CSC : Mathias Tankoano et ses conseillers ont prêté serment

Les neuf (09) conseillers nouvellement nommés au Conseil Supérieur de la Communication, ont prêté serment, ce vendredi 3 aout 2018, devant le conseil constitutionnel à Ouagadougou. Ils ont juré « solennellement de bien et fidèlement remplir » leur fonction, « en toute indépendance et impartialité » au cours des cinq ans de mandat. Victor Sanou, (juriste-communicateur), Alexis Konkobo (spécialiste en communication), Soahanla Mathias Tankoano(avocat), Zoumana Wonogo (journaliste), Eugénie Séraphine Yaméogo née Ouattara (magistrate), AboulAzize Bamogo (publicitaire), Séni Dabo (journaliste), Ismaël Nignan (journaliste) et Jeanne Coulibaly (journaliste) sont les nouveaux conseillers du Conseil supérieur de la communication.

Ils ont pour mission de veiller à l’application de la législation et de la réglementation relative à la communication au Burkina, au respect de la déontologie par les organes de presse, à la garantie de la liberté d’expression et du droit à l’information. Pour le président de l’Institution Mathias Tankoano, son premier chantier sera de ‘’ ramener la sérénité au sein de la maison et surtout travailler à ne pas décevoir ceux qui sont eu confiance en lui’’.
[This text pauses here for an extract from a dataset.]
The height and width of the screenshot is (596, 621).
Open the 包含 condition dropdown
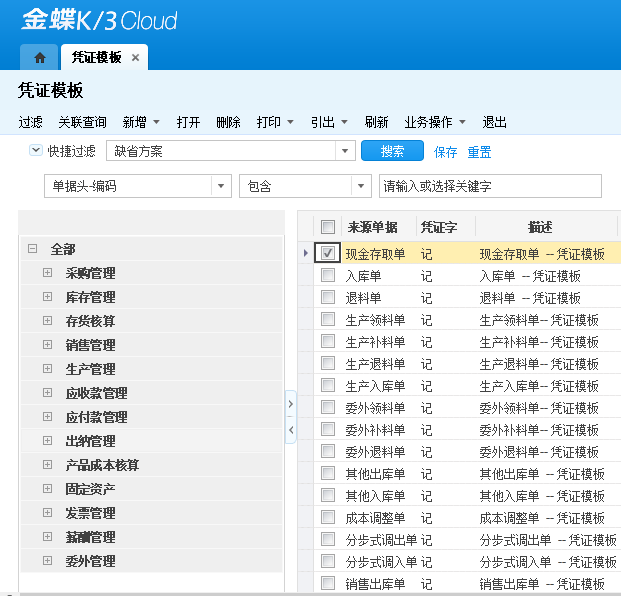pyautogui.click(x=361, y=186)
M. Tankoaono dit compter sur la bénédiction et l’accompagnement de tous, pour la réussite de cette mission qui ne se limite pas uniquement à réguler l’information, mais aussi à promouvoir la liberté d’expression au Burkina, gage d’une bonne gouvernance.

Quid du rejet de l’ABJ et du SYNATIC !

L’Association des Journalistes du Burkina et le Syndicat autonome des travailleurs de l’Information et la culture, ont dans une déclaration en date du jeudi 2 Aout 2018, dénoncé le processus de désignation des conseillers et la politisation de l’institution. Sur cette question, Mathias Tankoano a appelé les responsables des deux organisations de journalistes, au dialogue. ‘’L’AJB et le SYNATIC un certain nombre de problématiques pour lequel, nous sommes prêts à discuter. Nous leur demandons de nous accompagner. Je les appelle à venir afin qu’on discute sur les points faibles. Nous devons travailler à améliorer les points afin que tout le monde se trouve dans l’organe. Nous nous ne faisons pas de la polémique, nous leur demandons de nous accompagner pour adopter un texte qui puisse établir un organe indépendant au service de l’intérêt du peuple Burkina’’ a-t-il dit.